Exercises to complete =>
• A. In the guest post about losing a mother below, which day was the mother's birthday quite close to?
• B. Say whether each statement agrees with the guest post about losing a mother below, answering yes or no and quoting the deciding words: (i) Aaron Lander has a blog. (ii) A traumatic experience stays with you. (iii) The mother celebrated Mother's Day.

Text excerpt =>
=====
Guestpost #8: Aaron Lander – Ten things I’ve learned from losing my mother in a car accident at a young age

Aaron Lander is one of my closest (and probably my longest-lasting) friends, and not to be sappy, but I love the bastard. He doesn’t have a blog, but he should, posts like this are the reason why. Thank you Aaron.

  1. Everyone is going to die at some point, it is random and unfair and it sucks but that is a part of life, and it is a realization we all need reach at some point.
  2. You can never truly get over a traumatic experience, it stays with you.  A scent or an image or something quite random can trigger the memory.  You can however choose how much you are going to let it affect your life, shutting down or escaping from the world is a surprisingly easy thing to do but it never gets you anywhere other than misery town, or emotional outburst island.
  3. There is nothing you can say to someone that has lost someone close, so don’t waste your time trying to coming up with something deep and meaningful, it will carry as much weight as “Hello”. All you can do is be there if they need someone to talk to or a distraction from reality, they will let you know what they need.
  4. Having a dead mother can unintentionally increase the seriousness of a conversation that would normally be quite banal, “So what are you getting your mother for Mother’s Day?” “My mother passed away”. Insert awkward pause. “Oh I’m sorry.” Interesting fun fact: my mother never celebrated Mother’s Day, but her birthday was quite close to the day.
=====
Supplied data =>
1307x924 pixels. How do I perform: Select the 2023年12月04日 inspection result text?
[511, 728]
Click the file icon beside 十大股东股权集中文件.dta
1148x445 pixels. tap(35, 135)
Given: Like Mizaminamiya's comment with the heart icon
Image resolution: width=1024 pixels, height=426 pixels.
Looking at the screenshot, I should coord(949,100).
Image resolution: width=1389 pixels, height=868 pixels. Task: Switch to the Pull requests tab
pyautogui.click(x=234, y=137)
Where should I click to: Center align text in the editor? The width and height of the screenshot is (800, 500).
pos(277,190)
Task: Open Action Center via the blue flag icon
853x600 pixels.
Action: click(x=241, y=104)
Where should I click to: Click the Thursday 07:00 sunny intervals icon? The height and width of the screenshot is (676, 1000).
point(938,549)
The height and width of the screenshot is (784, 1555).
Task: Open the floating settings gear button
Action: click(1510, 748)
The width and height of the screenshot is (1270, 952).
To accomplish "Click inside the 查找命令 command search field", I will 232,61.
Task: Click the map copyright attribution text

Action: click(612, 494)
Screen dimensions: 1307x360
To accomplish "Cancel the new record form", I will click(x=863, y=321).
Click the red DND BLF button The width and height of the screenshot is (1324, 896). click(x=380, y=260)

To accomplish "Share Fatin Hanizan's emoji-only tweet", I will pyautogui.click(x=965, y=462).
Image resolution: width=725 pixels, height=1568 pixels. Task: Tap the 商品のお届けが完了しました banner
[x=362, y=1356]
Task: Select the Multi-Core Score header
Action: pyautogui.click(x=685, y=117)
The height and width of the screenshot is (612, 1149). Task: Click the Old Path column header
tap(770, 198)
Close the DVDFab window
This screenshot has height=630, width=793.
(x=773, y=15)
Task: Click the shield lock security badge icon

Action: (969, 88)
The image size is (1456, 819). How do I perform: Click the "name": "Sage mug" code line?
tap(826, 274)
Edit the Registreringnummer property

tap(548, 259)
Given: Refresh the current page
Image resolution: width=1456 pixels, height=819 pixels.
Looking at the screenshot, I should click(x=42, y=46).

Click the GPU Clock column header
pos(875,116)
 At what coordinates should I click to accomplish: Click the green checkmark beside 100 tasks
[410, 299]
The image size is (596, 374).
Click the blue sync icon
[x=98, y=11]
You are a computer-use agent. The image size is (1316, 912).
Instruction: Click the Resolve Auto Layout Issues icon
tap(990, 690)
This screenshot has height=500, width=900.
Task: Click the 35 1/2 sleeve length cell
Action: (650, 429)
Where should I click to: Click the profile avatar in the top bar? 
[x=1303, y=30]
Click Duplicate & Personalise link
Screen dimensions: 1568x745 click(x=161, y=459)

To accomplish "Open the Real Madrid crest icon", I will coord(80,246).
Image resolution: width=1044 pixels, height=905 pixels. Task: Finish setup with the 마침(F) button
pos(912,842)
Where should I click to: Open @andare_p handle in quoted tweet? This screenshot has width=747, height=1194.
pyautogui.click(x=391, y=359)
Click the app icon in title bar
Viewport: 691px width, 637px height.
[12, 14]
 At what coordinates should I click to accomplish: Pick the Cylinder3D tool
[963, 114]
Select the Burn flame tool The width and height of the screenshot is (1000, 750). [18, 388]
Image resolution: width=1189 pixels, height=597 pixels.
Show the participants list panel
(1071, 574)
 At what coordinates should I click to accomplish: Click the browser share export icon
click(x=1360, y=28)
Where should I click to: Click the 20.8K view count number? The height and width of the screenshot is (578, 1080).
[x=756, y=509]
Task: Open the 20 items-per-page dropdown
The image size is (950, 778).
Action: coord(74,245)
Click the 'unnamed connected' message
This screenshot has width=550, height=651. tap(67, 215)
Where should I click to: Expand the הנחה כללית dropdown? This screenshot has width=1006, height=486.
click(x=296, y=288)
=====
Final results =>
• A. Mother's Day

• B.
(i) No: "He doesn’t have a blog, but he should"
(ii) Yes: "You can never truly get over a traumatic experience, it stays with you."
(iii) No: "my mother never celebrated Mother’s Day"